Wednesday, March 9, 2011

Multi-browser heap address leak in XSLT

It's not often that I find a bug that affects multiple different codebases in the same way, but here is an interesting info-leak bug that is currently unpatched in Firefox, Internet Explorer and Safari.

I'm releasing it now for a few reasons:
  1. The bug was already publicly noted here.

  2. This bug cannot damage anyone in and of itself; it's a low severity info-leak that does not corrupt anything. It needs to be paired with other bugs, perhaps as an exploit aid against ASLR.

  3. This is a rare and unique opportunity to directly compare vendor responses and response times for a near-identical bug. It's nice that this is a lower-severity issue as all vendors tend to treat critical issues with at least some urgency; lower severity issues serve as a better differentiator.

The bug
The bug is in the generate-id() XPath function, and is sometimes used in XSL transforms. Here's an web page that simply calls generate-id() and renders the result as a web page:

Let's see how this renders in different browsers:

Firefox (64-bit Linux)

There is no "obfuscation" that this is a raw heap address. Since Firefox is open source, we can go and look at the source code to find that indeed, the string is generated from a pointer (txXPathNodeUtils::getXSLTId):
const char gPrintfFmt[] = "id0x%016p";

Internet Explorer 8 (Windows 7)

Doesn't look like a heap address, does it? If, however, you strip off the "ID" prefix and treat the string as a [A-Z0-5] base32 encoded "little endian" string, you resolve to a nice heap address. At that address is a pointer in msxml.dll, possibly the address of a vtable for some internal xml node class.

Safari 5 (Mac OS X)

Also does not immediately look like a heap address, but libxslt is doing a simple transform on a heap address:

val = (unsigned long)((char *)cur - (char *)0);
val /= sizeof(xmlNode);
sprintf((char *)str, "id%ld", val);

These object ids bounce around all over the place. I don't know what is going on so I'm not making the claim that Opera is affected.

Latest stable Chrome (Chrome 10) is not affected. It has been removed from the "time to fix" competition in order to keep things fair.

It's on!! Who will fix it first and who will be the security laggard? Updates to be provided via Twitter: @scarybeasts


Anonymous said...

I think the code is doing exactly what the programmers intended, so it's not technically a bug.

Anonymous said...

re: Anonymous

This IS a security mistake and should be fixed. All object ids should not release information about their low end C/C++ implementation as this could be used to infer the memory layout at the moment of exploiting a vuln or even plainly bypass ASLR if the address used is inside some loaded module, for example.

From a user perspective, there's always a layer of abstraction from the back end implementation and the front end language (JS/XSLT/VB/whatever).


Anonymous said...

How do you translate IDAW0MLB
into a heap address in details?

Jonas Sicking said...

Thanks for finding this!

Unfortunately it appears that the fix for libxslt contains a couple of bugs. The patch does indeed fix the leak of heap addresses, but it in the process breaks the functionality of the generate-id function.

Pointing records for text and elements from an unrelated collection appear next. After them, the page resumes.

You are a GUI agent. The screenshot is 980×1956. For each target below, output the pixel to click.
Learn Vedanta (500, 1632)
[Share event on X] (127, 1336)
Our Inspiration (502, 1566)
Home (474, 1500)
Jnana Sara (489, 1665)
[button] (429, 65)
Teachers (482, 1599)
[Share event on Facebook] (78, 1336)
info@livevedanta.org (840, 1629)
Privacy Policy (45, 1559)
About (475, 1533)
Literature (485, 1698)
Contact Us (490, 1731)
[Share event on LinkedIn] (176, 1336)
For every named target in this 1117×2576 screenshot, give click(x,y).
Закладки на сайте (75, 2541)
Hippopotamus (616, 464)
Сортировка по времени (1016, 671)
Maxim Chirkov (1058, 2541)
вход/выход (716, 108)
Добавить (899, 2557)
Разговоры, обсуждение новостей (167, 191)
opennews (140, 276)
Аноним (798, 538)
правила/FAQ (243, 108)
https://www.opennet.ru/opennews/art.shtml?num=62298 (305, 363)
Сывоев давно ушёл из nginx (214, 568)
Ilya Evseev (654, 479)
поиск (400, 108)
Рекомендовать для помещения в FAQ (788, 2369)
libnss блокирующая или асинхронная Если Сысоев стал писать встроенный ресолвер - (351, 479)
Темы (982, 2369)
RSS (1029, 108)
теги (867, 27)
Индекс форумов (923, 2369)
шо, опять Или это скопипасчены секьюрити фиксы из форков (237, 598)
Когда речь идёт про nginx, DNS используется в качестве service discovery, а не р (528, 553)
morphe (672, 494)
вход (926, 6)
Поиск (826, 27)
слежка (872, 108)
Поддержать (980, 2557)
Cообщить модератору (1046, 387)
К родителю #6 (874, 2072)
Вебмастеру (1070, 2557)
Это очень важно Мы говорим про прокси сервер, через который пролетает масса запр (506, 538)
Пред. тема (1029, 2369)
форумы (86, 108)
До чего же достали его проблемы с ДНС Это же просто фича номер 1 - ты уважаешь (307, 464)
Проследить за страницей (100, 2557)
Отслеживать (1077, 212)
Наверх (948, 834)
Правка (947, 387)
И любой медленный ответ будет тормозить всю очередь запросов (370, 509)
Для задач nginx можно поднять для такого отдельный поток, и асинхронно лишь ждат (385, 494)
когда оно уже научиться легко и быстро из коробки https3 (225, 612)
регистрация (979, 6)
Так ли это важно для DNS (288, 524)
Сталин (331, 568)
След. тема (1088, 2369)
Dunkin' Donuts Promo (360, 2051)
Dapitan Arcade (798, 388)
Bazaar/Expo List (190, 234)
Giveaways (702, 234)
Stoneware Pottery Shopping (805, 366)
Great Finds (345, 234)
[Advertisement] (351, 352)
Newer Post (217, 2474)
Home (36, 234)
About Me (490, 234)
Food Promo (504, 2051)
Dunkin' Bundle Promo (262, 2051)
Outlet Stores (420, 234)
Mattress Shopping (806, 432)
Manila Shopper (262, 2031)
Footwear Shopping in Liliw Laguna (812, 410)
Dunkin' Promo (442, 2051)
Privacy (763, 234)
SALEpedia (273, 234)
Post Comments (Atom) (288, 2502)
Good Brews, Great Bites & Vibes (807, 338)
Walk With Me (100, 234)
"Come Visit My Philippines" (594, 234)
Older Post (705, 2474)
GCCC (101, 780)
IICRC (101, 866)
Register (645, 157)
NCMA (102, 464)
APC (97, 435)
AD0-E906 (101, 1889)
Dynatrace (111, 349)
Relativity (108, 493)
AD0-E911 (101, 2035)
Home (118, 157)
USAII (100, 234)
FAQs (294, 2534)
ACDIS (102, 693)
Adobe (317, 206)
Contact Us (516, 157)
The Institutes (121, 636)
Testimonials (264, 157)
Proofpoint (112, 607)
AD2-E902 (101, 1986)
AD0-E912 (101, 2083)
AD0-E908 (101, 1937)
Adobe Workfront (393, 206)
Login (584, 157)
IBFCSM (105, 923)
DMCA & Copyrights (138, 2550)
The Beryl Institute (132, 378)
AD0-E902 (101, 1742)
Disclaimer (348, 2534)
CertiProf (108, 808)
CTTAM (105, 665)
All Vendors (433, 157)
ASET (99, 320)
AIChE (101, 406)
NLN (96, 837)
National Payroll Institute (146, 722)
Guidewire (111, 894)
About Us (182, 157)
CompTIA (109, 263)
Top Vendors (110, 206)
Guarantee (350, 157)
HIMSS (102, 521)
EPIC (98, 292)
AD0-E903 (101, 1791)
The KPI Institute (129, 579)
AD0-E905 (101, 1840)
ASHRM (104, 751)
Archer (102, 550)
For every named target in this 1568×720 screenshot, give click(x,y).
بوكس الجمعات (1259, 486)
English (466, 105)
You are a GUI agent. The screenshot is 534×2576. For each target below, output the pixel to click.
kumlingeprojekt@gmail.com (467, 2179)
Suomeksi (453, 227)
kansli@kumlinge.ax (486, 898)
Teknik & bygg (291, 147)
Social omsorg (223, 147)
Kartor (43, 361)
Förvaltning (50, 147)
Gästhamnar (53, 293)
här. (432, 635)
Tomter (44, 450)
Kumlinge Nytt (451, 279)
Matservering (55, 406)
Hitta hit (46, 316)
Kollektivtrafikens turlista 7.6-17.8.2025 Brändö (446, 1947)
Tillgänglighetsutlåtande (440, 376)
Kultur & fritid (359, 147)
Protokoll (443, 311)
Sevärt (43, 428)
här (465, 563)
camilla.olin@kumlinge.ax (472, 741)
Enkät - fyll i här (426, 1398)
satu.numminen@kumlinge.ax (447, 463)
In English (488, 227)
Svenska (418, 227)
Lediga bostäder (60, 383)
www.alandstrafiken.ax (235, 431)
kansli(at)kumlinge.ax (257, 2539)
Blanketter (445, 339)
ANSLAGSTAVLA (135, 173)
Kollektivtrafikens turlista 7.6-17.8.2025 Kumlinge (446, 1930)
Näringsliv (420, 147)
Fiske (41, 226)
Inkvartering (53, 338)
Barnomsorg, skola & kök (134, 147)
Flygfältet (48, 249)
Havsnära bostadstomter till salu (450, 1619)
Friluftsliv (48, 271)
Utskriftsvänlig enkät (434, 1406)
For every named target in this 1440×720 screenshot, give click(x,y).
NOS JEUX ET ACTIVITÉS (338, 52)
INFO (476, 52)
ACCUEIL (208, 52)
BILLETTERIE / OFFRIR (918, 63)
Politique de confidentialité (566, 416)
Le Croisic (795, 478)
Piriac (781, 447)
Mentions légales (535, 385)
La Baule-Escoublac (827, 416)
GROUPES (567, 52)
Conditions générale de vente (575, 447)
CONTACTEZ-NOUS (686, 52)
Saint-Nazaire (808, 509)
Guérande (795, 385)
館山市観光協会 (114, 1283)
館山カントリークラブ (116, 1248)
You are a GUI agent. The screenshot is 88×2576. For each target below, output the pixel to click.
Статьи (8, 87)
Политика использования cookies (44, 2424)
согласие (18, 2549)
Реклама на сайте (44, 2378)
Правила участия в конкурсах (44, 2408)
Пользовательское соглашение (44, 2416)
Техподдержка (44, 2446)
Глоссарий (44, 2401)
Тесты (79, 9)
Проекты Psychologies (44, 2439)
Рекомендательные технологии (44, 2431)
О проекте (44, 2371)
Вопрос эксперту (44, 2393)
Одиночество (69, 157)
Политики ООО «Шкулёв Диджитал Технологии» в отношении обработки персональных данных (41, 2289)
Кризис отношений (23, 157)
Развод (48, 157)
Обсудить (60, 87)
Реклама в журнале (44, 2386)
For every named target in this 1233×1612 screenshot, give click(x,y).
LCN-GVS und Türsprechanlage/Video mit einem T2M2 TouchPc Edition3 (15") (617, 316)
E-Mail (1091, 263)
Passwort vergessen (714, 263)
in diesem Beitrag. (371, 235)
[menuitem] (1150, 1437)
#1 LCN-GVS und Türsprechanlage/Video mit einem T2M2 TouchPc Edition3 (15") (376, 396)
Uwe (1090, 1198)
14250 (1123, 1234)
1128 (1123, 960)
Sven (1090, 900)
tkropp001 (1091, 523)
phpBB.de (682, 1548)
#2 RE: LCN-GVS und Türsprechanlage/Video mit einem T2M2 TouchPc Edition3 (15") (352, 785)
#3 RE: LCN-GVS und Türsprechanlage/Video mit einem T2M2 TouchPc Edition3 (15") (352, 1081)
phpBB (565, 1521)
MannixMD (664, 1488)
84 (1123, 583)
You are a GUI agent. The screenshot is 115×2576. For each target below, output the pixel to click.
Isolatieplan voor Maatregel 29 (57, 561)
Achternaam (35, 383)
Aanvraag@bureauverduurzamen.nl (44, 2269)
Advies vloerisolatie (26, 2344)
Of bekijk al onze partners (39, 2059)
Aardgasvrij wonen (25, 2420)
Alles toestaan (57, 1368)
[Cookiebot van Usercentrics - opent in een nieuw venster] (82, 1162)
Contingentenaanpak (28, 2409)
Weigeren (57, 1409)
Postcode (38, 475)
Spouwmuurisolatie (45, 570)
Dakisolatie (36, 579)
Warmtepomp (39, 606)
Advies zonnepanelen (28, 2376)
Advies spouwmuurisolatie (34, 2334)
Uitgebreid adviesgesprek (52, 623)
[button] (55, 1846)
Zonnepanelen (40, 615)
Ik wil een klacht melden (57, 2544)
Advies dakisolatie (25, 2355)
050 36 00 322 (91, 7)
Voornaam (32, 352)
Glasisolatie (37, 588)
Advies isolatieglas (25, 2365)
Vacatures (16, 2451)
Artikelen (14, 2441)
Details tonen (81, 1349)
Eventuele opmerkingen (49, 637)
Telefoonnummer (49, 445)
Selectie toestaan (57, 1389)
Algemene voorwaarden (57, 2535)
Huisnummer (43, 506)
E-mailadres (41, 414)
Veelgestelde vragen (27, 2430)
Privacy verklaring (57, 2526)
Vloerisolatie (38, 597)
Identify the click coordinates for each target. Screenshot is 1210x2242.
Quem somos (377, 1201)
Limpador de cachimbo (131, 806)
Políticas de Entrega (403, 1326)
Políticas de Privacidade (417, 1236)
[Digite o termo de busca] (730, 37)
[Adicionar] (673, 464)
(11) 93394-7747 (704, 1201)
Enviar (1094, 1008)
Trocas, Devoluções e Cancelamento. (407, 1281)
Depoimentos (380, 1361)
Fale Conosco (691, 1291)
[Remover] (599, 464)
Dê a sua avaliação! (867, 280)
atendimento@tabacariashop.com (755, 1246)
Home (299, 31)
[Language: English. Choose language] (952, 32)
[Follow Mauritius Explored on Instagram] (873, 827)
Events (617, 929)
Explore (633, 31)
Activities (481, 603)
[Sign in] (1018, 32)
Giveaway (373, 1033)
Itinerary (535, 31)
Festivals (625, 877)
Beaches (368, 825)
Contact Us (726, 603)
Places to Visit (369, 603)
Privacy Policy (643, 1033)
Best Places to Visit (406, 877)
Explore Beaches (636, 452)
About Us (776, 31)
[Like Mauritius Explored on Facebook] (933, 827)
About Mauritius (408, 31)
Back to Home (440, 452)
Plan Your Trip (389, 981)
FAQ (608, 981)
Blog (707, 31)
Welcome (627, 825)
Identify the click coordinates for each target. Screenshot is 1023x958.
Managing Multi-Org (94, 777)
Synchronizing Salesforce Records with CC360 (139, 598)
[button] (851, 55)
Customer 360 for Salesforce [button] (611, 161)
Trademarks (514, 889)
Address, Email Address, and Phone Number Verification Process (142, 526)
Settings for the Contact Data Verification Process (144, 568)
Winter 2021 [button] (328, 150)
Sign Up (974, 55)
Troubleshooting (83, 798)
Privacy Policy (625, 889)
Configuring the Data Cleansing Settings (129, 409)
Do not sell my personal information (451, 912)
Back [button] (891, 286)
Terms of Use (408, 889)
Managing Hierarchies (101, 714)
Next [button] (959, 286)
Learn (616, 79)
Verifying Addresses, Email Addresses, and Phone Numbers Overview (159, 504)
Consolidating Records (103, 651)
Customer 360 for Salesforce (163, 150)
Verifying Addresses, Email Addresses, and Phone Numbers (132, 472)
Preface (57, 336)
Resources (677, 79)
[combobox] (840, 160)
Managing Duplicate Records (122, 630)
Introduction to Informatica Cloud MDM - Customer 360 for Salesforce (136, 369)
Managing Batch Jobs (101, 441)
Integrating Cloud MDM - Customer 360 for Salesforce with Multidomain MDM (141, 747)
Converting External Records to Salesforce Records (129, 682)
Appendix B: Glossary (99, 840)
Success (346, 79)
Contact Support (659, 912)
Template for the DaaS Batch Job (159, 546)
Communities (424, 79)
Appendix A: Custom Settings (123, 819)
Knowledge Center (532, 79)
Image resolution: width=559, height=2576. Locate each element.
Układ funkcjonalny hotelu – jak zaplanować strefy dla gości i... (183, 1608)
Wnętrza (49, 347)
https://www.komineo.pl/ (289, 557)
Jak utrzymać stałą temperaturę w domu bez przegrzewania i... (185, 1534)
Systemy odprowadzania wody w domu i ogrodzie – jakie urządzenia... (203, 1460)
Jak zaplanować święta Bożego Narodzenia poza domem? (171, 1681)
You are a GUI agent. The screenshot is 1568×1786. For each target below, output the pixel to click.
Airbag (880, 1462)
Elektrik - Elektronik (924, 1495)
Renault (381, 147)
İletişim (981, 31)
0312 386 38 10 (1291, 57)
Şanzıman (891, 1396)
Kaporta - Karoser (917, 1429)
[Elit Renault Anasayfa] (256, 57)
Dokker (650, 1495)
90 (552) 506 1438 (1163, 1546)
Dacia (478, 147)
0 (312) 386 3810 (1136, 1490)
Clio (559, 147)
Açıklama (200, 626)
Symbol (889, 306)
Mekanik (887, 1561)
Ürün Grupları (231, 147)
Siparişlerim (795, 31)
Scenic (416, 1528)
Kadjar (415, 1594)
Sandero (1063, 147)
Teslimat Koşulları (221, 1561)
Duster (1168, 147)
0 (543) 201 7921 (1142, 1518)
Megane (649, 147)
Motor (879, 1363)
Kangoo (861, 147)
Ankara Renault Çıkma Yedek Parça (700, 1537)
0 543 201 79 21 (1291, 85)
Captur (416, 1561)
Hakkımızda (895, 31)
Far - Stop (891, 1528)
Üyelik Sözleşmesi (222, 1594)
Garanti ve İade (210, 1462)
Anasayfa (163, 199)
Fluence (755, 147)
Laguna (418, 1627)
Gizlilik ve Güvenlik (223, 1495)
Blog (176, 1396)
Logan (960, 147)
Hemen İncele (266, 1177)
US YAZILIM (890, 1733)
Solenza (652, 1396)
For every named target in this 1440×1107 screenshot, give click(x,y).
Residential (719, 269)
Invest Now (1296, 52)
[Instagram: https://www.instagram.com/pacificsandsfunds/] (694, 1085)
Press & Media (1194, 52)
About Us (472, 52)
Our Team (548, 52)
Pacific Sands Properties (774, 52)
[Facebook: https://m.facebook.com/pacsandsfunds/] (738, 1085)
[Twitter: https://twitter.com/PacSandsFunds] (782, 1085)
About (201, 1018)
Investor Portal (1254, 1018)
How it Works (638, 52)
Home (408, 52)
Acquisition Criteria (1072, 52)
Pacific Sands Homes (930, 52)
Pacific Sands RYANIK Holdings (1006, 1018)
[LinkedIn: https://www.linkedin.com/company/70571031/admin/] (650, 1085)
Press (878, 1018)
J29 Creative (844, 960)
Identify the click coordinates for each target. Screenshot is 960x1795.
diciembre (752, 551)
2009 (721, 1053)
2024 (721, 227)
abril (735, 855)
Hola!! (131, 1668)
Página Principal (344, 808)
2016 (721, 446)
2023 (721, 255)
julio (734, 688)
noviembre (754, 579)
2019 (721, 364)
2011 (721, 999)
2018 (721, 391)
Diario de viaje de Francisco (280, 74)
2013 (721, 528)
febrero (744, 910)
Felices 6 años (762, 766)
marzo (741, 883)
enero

The point of the generate-id function is that it's supposed to generate unique strings for each node. This string needs to remain unique for a given transformation.

However, the patch can generate the same id for two different nodes in two ways:

First off, the string it returns appears to be the difference between a node and its owner document. However since multiple documents can be in an XSLT transformation, this can generate the same value for two different nodes with different owner documents.

Second, it appears that in an effort to avoid dealing with negative values, the code uses the absolute value of this difference. Meaning that a node that is located 100 bytes after its owner document and a node that is located 100 bytes before its owner document, will get the same generated id.

Would be lovely to see that fixed as to avoid having transforms break more or less randomly in libxslt based XSLT implementations.

/ Jonas

Chris Evans said...

@Jonas: the second case is actually OK. The id prefix varies between "idp" and "idm" depending on whether the delta was positive or negative.

I'm less qualified to comment on the first case, but I believe the libxslt maintainer consulted the spec and noted that generate-id() only guarantees the id to be unique within the current document.

Perhaps something to be continued over e-mail? I can do intros.

Jonas Sicking said...

Yes, please lets chat about this over email. I think that is not a correct interpretation.

You can find my email in the bugzilla bug (

Anonymous said...

I can't believe that they would bother to allocate additional memory to generate an ID, when keeping a single pointer which you increment each time it's called would have worked perfectly fine.

Steffen said...

I dont think that any holes are closed. This smells like a begin from a big thing. Leave on it.